== Segment start ==

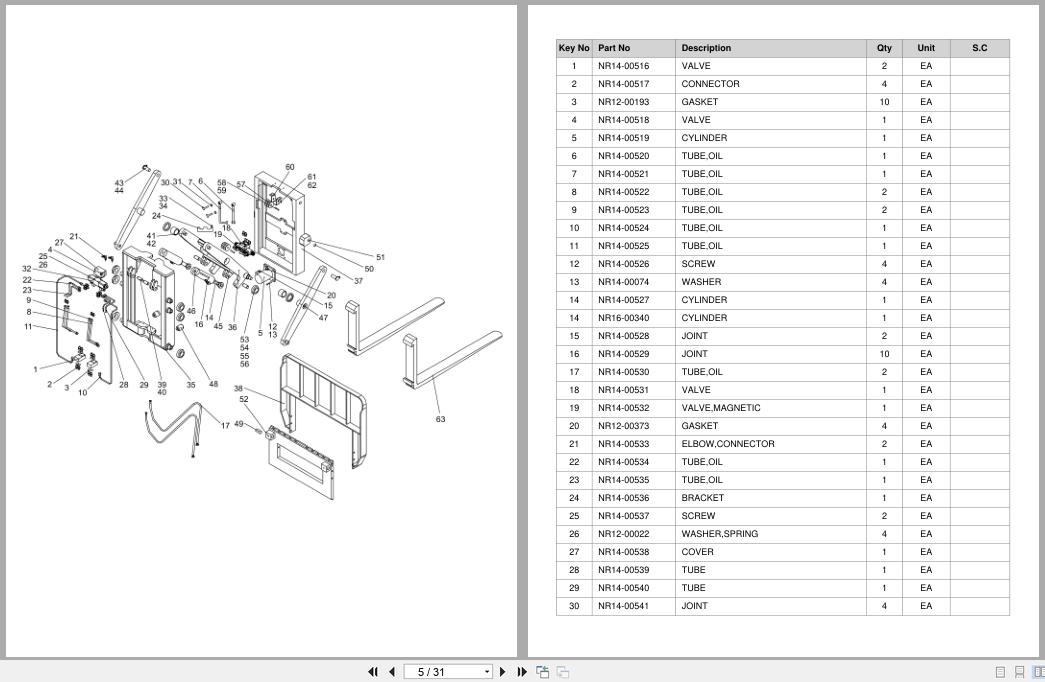Screen dimensions: 1045x682
Task: Jump to the last page
Action: tap(522, 672)
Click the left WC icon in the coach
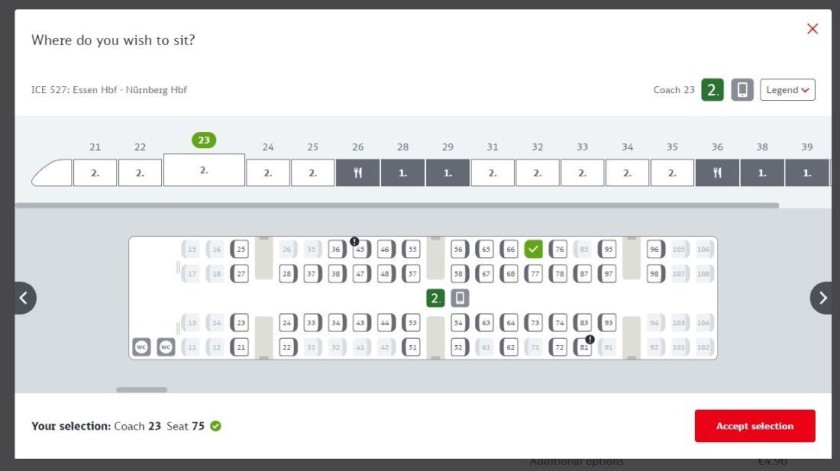Screen dimensions: 840x471 [142, 348]
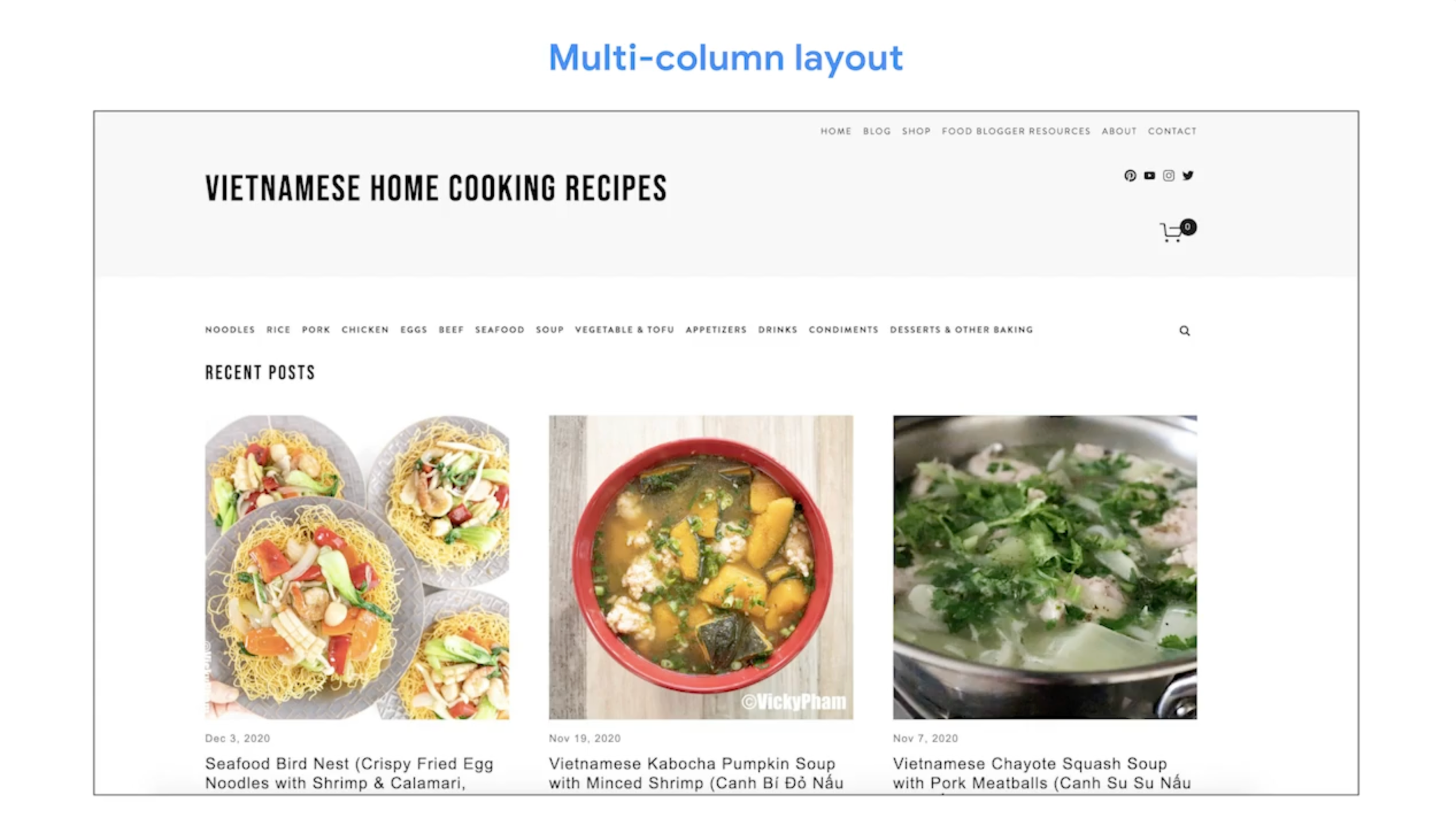Open the Seafood Bird Nest noodles thumbnail
Viewport: 1456px width, 818px height.
pyautogui.click(x=357, y=568)
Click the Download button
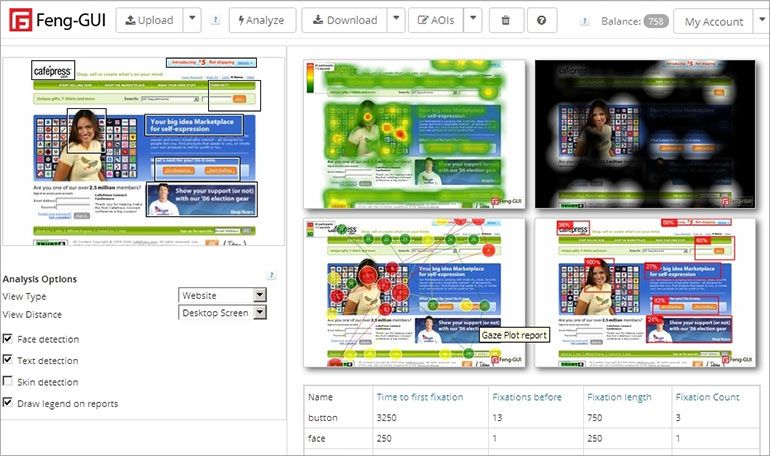Viewport: 770px width, 456px height. [x=342, y=20]
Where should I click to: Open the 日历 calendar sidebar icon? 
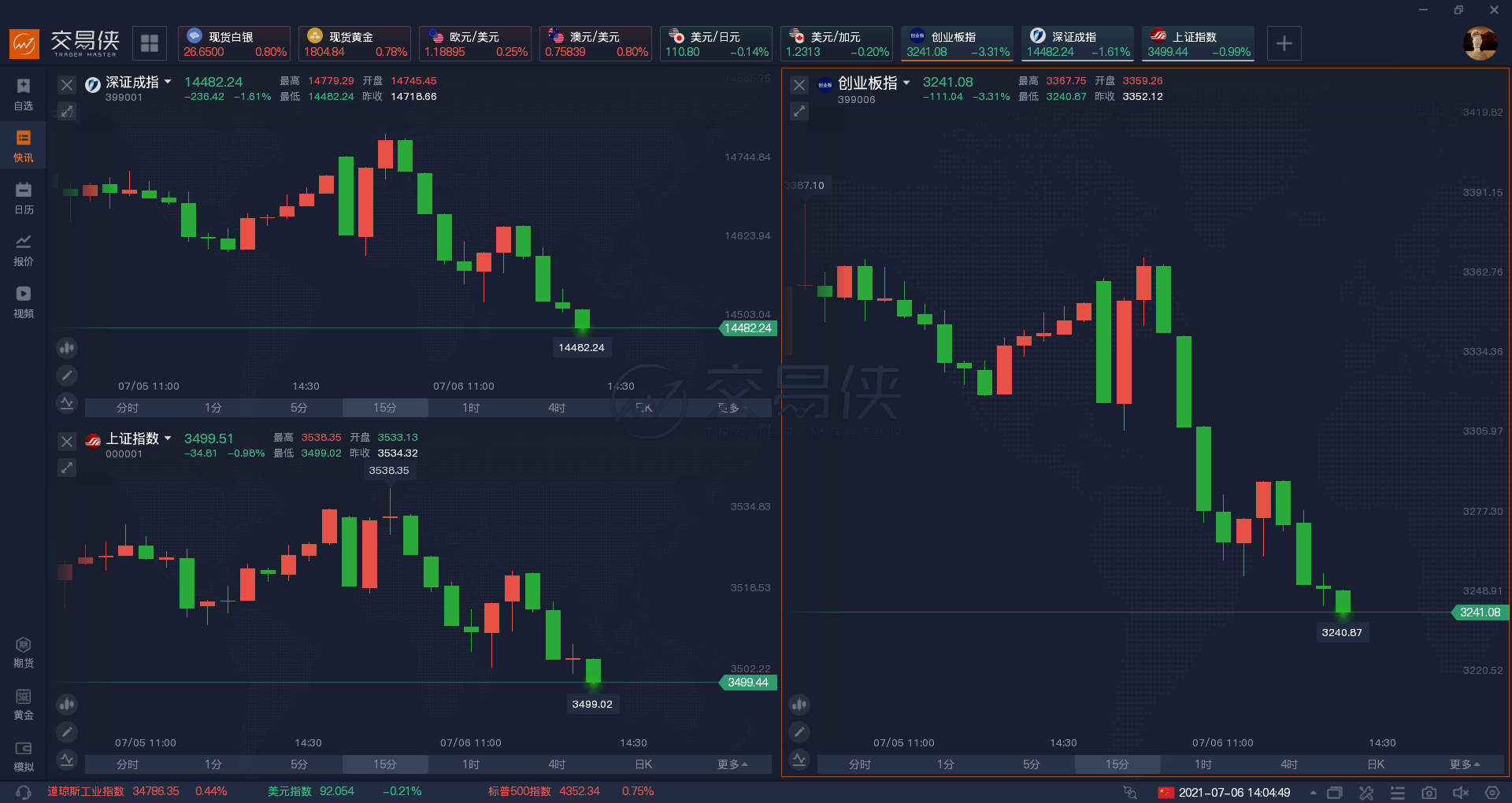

== Segment end ==

• _ABOUT THIS TASK_
What you need to copy is the run of lines from the one holding "Click the Download button" through the end of the data, exactly and only, both ends included, pictures omitted.

• _RESPONSE TO THE EXERCISE_
Click the Download button
Viewport: 770px width, 456px height. [x=342, y=20]
Where should I click to: Open the 日历 calendar sidebar icon? 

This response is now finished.